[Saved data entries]
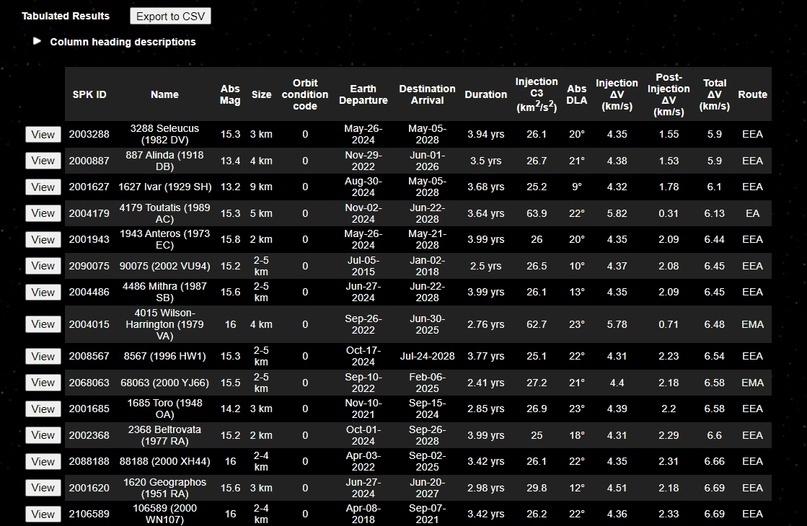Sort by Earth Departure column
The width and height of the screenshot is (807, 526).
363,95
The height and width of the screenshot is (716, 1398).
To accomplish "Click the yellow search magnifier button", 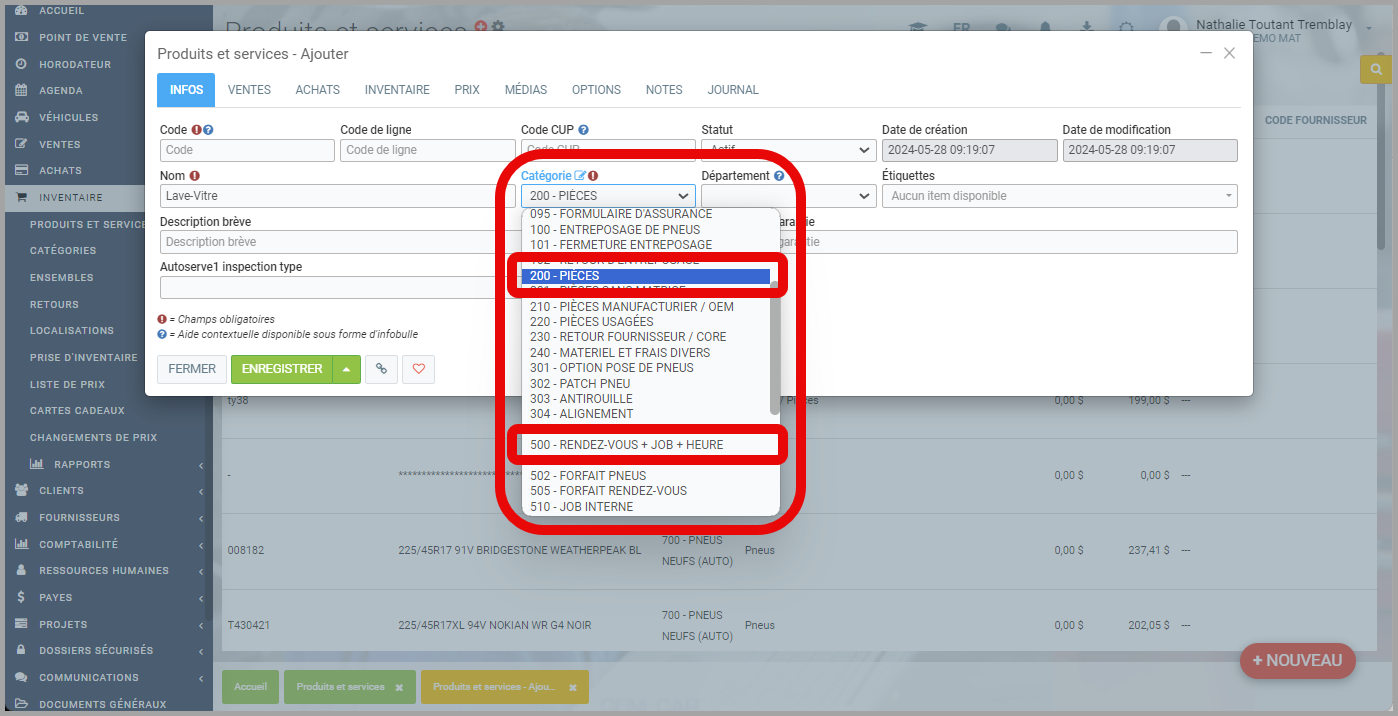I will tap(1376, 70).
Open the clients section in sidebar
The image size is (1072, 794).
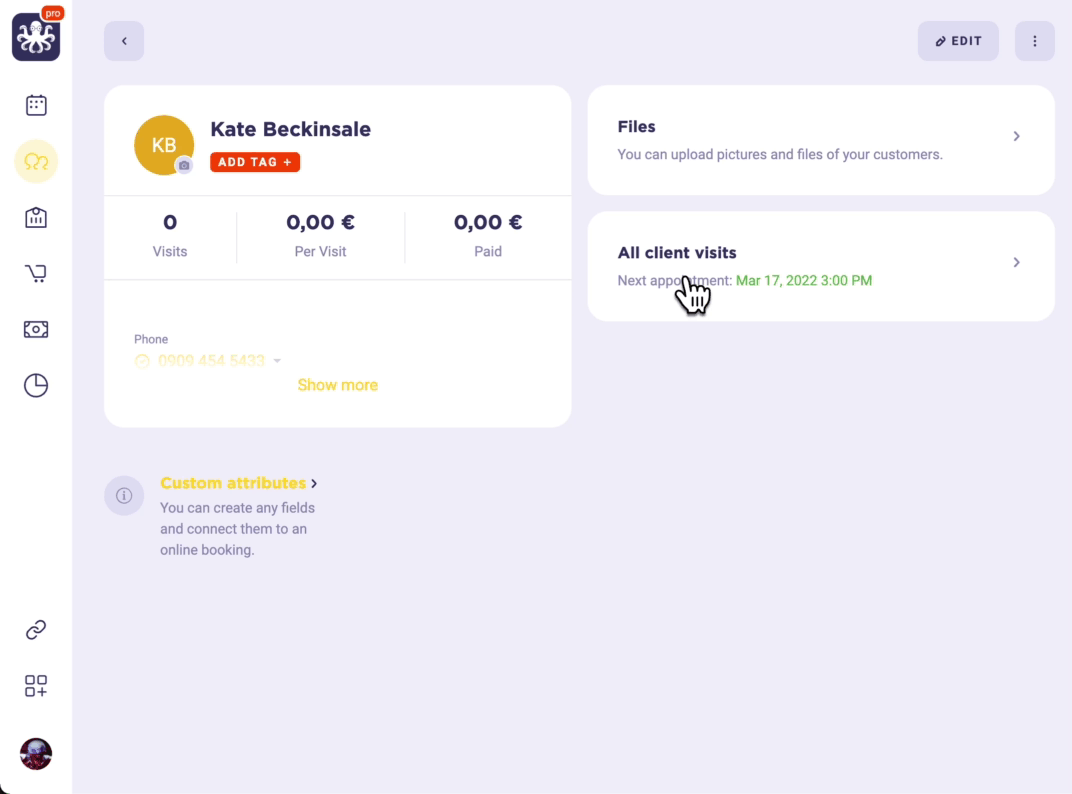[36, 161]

■ **Directions**: Reproduce the lines from the one holding "Open the clients section in sidebar" through the end of the entries above exactly, keeping both ends and dropping every picture.

■ **Reply to the exercise**:
Open the clients section in sidebar
The image size is (1072, 794).
[36, 161]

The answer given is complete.